Recently, former president Jimmy Carter expressed the opinion that his conduct of his post-presidential years was “probably superior” to that of other retired presidents, while George W. Bush declined an invitation to attend the ground zero commemoration, among other reasons, out of a desire to stay out of the spotlight.

There just is no job description for former presidents; we have no particular, prescribed role for these leaders who have served their country. Only a few have chosen to seek and fill other political roles – John Quincy Adams served for many years in the U.S. House of Representatives, William Howard Taft fulfilled his dream of becoming Chief Justice.

A description has been offered that our political system assigns any former president the role of “public man despite himself.” For no one of that select group is that more apt than for Calvin Coolidge. Returning home to Northampton by train on March 4, 1929 straightaway from the Hoover inauguration, the Coolidges hoped to return to a quiet life and private existence after many years of public service. But Coolidge was too well remembered, too well admired too much respected, for his fellow Americans to leave him alone – he was pestered on his front porch, accosted in the street, and pursued in his office. Coolidge complained to Ralph Hemenway, his law partner from earlier days,

“Did you ever stop to think what a task it is to speak to every person you see on the streets? It is nice to say good morning to several persons, and to shake hands with them; but it is hard to say good morning to several hundred, and to shake hands with each one of them.”

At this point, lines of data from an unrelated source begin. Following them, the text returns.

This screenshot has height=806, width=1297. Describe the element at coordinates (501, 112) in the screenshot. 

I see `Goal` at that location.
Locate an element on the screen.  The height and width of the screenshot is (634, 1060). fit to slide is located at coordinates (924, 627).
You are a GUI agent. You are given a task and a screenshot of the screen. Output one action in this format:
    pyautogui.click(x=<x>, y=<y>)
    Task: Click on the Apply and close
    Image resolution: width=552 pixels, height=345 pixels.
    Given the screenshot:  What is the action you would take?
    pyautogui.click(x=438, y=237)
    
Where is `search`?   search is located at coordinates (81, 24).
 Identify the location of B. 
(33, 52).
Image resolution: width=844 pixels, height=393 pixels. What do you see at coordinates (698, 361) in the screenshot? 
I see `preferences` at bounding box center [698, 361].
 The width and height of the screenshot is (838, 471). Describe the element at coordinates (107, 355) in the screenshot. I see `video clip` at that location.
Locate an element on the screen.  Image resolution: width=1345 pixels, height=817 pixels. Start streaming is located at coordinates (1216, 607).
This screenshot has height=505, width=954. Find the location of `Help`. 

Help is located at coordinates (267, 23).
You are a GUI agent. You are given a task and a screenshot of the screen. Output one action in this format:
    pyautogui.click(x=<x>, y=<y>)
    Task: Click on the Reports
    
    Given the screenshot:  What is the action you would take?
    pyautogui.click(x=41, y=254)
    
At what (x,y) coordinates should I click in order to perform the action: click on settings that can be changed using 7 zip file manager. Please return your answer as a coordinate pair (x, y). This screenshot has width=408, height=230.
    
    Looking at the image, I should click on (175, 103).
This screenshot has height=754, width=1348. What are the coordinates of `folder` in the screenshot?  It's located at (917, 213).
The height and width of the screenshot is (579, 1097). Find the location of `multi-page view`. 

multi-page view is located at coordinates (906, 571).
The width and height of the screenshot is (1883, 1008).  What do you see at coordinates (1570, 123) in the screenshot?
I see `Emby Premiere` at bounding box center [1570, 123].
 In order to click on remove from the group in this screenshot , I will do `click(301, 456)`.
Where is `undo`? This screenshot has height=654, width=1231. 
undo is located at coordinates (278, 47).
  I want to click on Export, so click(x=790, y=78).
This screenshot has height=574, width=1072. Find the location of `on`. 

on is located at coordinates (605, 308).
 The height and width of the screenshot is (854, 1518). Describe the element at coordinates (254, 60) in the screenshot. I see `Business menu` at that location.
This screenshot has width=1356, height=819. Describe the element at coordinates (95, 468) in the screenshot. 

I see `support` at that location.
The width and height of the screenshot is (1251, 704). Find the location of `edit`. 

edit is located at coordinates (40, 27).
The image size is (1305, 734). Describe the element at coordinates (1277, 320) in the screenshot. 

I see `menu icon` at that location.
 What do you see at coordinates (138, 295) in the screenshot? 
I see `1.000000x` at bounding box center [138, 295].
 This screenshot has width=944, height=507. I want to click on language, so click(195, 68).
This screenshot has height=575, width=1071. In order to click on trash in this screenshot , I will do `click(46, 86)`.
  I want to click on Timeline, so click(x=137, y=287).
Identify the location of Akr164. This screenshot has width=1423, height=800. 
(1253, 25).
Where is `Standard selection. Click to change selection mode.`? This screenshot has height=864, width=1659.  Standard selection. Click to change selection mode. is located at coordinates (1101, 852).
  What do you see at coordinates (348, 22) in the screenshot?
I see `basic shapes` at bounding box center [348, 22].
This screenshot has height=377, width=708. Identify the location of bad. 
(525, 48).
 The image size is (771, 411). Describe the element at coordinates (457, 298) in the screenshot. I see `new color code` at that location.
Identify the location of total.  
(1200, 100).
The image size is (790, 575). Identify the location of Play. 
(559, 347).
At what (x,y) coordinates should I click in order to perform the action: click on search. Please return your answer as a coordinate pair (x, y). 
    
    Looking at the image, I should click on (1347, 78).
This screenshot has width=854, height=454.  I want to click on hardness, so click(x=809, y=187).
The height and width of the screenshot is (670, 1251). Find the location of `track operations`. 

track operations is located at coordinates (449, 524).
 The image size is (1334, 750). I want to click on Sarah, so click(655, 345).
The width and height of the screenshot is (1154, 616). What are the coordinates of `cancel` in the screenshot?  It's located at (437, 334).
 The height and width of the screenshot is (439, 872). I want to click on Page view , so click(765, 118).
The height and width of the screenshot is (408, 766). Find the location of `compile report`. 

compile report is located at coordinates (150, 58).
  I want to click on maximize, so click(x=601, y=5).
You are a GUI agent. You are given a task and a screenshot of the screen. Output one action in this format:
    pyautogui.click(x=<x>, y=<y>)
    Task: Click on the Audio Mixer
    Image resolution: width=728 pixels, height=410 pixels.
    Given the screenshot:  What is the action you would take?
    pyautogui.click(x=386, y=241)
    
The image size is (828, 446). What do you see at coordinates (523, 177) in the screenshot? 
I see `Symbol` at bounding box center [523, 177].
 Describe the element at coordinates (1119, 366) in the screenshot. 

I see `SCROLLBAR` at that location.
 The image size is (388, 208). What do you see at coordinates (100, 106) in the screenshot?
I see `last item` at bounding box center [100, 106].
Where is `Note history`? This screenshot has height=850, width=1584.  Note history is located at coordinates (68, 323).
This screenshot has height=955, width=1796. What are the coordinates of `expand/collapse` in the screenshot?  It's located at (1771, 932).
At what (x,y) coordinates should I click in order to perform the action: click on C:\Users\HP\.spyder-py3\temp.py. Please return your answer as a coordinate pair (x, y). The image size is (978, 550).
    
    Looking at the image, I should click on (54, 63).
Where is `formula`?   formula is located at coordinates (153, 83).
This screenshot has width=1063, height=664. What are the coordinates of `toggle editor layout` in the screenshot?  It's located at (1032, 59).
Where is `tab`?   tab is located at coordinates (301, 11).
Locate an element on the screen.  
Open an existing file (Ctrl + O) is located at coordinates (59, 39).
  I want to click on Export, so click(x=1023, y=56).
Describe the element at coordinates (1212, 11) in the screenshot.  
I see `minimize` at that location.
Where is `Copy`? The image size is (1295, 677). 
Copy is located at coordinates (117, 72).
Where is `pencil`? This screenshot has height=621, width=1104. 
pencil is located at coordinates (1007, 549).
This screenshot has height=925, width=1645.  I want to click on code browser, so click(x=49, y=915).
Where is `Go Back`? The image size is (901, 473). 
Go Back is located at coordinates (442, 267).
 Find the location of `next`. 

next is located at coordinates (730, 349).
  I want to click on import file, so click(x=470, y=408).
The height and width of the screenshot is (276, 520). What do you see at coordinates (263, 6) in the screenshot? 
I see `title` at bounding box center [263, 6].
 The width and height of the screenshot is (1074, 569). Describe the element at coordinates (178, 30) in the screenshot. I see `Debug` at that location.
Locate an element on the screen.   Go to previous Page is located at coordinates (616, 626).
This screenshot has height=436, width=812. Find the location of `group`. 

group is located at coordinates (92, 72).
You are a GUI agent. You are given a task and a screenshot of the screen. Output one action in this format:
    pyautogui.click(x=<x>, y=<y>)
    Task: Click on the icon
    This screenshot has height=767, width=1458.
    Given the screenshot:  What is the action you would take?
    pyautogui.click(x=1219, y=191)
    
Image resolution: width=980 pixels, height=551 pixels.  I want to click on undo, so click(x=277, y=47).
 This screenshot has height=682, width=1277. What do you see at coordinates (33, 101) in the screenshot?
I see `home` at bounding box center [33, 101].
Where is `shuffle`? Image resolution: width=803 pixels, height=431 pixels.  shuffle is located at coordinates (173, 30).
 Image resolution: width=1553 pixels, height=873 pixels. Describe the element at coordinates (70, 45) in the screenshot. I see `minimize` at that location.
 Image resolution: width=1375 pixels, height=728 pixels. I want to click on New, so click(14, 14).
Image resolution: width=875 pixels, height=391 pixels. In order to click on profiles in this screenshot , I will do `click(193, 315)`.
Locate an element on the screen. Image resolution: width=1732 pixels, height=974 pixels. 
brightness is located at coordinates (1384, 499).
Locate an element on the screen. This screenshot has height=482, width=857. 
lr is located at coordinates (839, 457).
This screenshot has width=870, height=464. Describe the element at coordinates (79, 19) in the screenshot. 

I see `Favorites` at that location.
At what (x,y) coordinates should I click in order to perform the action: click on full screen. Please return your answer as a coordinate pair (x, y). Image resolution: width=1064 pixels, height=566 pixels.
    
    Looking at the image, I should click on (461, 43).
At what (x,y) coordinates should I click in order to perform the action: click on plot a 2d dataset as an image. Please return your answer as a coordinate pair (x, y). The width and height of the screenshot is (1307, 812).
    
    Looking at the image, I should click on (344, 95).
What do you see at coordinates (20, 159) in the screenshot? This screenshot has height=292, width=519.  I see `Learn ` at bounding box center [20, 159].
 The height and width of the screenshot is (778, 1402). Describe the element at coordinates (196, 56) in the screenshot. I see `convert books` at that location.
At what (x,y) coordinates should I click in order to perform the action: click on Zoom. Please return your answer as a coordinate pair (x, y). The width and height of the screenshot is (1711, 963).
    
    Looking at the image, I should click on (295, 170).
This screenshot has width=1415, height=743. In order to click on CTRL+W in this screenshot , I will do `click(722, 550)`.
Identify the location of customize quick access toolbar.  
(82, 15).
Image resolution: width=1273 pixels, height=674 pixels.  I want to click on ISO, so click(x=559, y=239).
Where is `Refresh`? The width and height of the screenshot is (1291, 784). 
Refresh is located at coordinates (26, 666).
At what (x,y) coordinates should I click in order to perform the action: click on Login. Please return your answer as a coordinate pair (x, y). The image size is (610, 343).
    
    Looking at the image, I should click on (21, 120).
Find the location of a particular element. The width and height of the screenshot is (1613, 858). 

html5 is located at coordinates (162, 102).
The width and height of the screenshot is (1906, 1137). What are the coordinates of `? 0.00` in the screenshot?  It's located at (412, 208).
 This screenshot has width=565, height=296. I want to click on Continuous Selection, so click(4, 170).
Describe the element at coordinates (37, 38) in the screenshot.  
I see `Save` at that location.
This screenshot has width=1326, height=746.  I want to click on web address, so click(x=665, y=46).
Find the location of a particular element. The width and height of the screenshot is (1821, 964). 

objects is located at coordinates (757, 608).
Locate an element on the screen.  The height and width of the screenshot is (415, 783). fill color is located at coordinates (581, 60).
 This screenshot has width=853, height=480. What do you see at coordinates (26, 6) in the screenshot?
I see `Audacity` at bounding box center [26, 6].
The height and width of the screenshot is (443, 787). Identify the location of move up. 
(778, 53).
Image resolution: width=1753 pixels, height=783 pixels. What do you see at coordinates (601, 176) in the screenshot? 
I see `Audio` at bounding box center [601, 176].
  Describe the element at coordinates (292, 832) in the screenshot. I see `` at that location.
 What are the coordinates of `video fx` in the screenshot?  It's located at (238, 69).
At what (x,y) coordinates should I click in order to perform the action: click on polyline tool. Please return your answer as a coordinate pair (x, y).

This happened all the time, whether the former president was at home in Northampton, vacationing in his boyhood home in Vermont, or attending to business affairs in Boston or New York, he always had to contend with an admiring throng showering him with an attention he neither wanted nor sought.

Coolidge did not make any lengthy trips during his retirement years; in a 1932 interview he said that

“If I travel, courtesy requires that I make speeches, sometimes, and there is always the danger of saying something that will cause embarrassment. I couldn’t go to Europe without accepting honors and seeing people.”

Still, he was on the go quite a bit, often to Boston, to Amherst, where he served on the Board of Trustees, and monthly to New York City, for meetings of the New York Life Insurance Company. While he appeared to enjoy these trips, he certainly did not like to be harrassed by the press, to be called upon to speak publicly, and to be subjected to the presence of substantial crowds. On one 1930 trip to the West Coast, according to the New York Times,

“…a reporter got into the [Coolidge] apartment and met the former president in his bathrobe coming from a shower. “Mr. Coolidge,” the reporter asked, “is it true that you are planning to run again for the presidency?” Mr. Coolidge told the reporter to depart at once.” (Actually, Coolidge’s exact words to the reporter were “not fit to print.”)

All in all, Coolidge did not relish the attention lavished upon him by a nation that fondly remembered him as a symbol of the prosperous and roaring 20s. He would have been perfectly happy to disappear from public view. Having looked forward to a leisurely retirement as a reward for his years of service, he was to some extent frustrated by those with an interest in keeping him in the public eye. It is possible that the demands made upon him contributed to hastening his untimely death at only 60 years of age, on January 5, 1933.